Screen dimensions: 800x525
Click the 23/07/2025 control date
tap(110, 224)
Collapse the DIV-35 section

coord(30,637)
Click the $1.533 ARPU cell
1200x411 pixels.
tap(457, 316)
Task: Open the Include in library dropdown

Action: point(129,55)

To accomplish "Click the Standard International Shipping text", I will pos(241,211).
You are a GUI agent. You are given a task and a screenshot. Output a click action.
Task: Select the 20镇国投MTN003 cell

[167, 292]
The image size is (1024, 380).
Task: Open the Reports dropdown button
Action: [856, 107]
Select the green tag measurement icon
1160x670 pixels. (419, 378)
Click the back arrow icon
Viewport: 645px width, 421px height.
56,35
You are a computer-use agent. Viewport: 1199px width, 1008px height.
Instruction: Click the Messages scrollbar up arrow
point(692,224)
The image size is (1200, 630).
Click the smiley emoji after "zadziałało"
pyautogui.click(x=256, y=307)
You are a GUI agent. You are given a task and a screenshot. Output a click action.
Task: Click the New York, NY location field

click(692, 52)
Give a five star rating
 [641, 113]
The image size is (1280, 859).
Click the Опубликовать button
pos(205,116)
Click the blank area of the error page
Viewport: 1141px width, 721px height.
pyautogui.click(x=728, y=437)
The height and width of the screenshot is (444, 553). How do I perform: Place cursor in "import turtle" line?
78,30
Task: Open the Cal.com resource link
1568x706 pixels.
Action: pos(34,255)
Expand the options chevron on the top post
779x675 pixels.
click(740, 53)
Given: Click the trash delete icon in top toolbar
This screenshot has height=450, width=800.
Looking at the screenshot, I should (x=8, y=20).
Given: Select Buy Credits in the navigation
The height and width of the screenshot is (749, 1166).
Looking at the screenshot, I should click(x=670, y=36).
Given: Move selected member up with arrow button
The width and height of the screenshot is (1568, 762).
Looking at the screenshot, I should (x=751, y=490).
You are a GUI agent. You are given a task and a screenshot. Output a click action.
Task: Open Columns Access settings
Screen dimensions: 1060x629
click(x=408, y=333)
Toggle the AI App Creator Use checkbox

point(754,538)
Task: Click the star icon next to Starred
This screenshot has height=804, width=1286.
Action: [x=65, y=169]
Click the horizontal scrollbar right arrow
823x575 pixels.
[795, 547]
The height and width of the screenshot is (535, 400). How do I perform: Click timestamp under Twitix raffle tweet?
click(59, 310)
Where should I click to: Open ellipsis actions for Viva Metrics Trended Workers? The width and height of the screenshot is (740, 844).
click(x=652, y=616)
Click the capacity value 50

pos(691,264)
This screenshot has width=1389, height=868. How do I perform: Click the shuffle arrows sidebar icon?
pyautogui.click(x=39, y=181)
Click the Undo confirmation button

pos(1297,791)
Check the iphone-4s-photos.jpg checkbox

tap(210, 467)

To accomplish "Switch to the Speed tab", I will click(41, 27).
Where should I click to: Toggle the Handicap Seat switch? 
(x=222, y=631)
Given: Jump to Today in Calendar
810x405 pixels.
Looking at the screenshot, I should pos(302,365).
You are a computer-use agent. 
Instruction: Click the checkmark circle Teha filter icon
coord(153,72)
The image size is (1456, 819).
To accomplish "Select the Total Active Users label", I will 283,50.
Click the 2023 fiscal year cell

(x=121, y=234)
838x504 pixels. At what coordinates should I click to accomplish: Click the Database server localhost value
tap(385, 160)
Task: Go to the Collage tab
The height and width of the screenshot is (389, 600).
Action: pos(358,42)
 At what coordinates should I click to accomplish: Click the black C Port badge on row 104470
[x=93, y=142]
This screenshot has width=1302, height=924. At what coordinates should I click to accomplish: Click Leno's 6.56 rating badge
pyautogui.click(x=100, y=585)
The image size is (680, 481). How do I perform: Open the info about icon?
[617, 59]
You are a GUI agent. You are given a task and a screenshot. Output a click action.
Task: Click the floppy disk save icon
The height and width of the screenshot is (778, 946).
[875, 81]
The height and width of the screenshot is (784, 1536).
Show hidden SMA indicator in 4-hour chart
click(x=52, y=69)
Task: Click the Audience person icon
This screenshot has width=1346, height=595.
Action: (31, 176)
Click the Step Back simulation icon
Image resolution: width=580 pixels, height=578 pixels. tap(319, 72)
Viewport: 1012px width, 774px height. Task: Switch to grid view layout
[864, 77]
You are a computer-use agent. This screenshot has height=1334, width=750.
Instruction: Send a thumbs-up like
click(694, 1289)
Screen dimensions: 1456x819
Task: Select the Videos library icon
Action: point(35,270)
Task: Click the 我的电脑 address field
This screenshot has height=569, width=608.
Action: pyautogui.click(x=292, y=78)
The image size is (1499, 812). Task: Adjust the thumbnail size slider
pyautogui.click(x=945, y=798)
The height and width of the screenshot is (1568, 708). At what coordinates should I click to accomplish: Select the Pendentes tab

----------------------------------------

Exercise directions | Swap "simulation" for "playback" in the lines above, and reproduce all the lines with nothing else changed.

Finished task |
Screen dimensions: 800x525
Click the 23/07/2025 control date
tap(110, 224)
Collapse the DIV-35 section

coord(30,637)
Click the $1.533 ARPU cell
1200x411 pixels.
tap(457, 316)
Task: Open the Include in library dropdown

Action: point(129,55)

To accomplish "Click the Standard International Shipping text", I will pos(241,211).
You are a GUI agent. You are given a task and a screenshot. Output a click action.
Task: Select the 20镇国投MTN003 cell

[167, 292]
The image size is (1024, 380).
Task: Open the Reports dropdown button
Action: [856, 107]
Select the green tag measurement icon
1160x670 pixels. (419, 378)
Click the back arrow icon
Viewport: 645px width, 421px height.
56,35
You are a computer-use agent. Viewport: 1199px width, 1008px height.
Instruction: Click the Messages scrollbar up arrow
point(692,224)
The image size is (1200, 630).
Click the smiley emoji after "zadziałało"
pyautogui.click(x=256, y=307)
You are a GUI agent. You are given a task and a screenshot. Output a click action.
Task: Click the New York, NY location field

click(692, 52)
Give a five star rating
 [641, 113]
The image size is (1280, 859).
Click the Опубликовать button
pos(205,116)
Click the blank area of the error page
Viewport: 1141px width, 721px height.
pyautogui.click(x=728, y=437)
The height and width of the screenshot is (444, 553). How do I perform: Place cursor in "import turtle" line?
78,30
Task: Open the Cal.com resource link
1568x706 pixels.
Action: pos(34,255)
Expand the options chevron on the top post
779x675 pixels.
click(740, 53)
Given: Click the trash delete icon in top toolbar
This screenshot has height=450, width=800.
Looking at the screenshot, I should (x=8, y=20).
Given: Select Buy Credits in the navigation
The height and width of the screenshot is (749, 1166).
Looking at the screenshot, I should click(x=670, y=36).
Given: Move selected member up with arrow button
The width and height of the screenshot is (1568, 762).
Looking at the screenshot, I should (x=751, y=490).
You are a GUI agent. You are given a task and a screenshot. Output a click action.
Task: Open Columns Access settings
Screen dimensions: 1060x629
click(x=408, y=333)
Toggle the AI App Creator Use checkbox

point(754,538)
Task: Click the star icon next to Starred
This screenshot has height=804, width=1286.
Action: [x=65, y=169]
Click the horizontal scrollbar right arrow
823x575 pixels.
[795, 547]
The height and width of the screenshot is (535, 400). How do I perform: Click timestamp under Twitix raffle tweet?
click(59, 310)
Where should I click to: Open ellipsis actions for Viva Metrics Trended Workers? The width and height of the screenshot is (740, 844).
click(x=652, y=616)
Click the capacity value 50

pos(691,264)
This screenshot has width=1389, height=868. How do I perform: Click the shuffle arrows sidebar icon?
pyautogui.click(x=39, y=181)
Click the Undo confirmation button

pos(1297,791)
Check the iphone-4s-photos.jpg checkbox

tap(210, 467)

To accomplish "Switch to the Speed tab", I will click(41, 27).
Where should I click to: Toggle the Handicap Seat switch? 
(x=222, y=631)
Given: Jump to Today in Calendar
810x405 pixels.
Looking at the screenshot, I should pos(302,365).
You are a computer-use agent. 
Instruction: Click the checkmark circle Teha filter icon
coord(153,72)
The image size is (1456, 819).
To accomplish "Select the Total Active Users label", I will 283,50.
Click the 2023 fiscal year cell

(x=121, y=234)
838x504 pixels. At what coordinates should I click to accomplish: Click the Database server localhost value
tap(385, 160)
Task: Go to the Collage tab
The height and width of the screenshot is (389, 600).
Action: pos(358,42)
 At what coordinates should I click to accomplish: Click the black C Port badge on row 104470
[x=93, y=142]
This screenshot has width=1302, height=924. At what coordinates should I click to accomplish: Click Leno's 6.56 rating badge
pyautogui.click(x=100, y=585)
The image size is (680, 481). How do I perform: Open the info about icon?
[617, 59]
You are a GUI agent. You are given a task and a screenshot. Output a click action.
Task: Click the floppy disk save icon
The height and width of the screenshot is (778, 946).
[875, 81]
The height and width of the screenshot is (784, 1536).
Show hidden SMA indicator in 4-hour chart
click(x=52, y=69)
Task: Click the Audience person icon
This screenshot has width=1346, height=595.
Action: (31, 176)
Click the Step Back playback icon
Image resolution: width=580 pixels, height=578 pixels. tap(319, 72)
Viewport: 1012px width, 774px height. Task: Switch to grid view layout
[864, 77]
You are a computer-use agent. This screenshot has height=1334, width=750.
Instruction: Send a thumbs-up like
click(694, 1289)
Screen dimensions: 1456x819
Task: Select the Videos library icon
Action: point(35,270)
Task: Click the 我的电脑 address field
This screenshot has height=569, width=608.
Action: pyautogui.click(x=292, y=78)
The image size is (1499, 812). Task: Adjust the thumbnail size slider
pyautogui.click(x=945, y=798)
The height and width of the screenshot is (1568, 708). At what coordinates should I click to accomplish: Select the Pendentes tab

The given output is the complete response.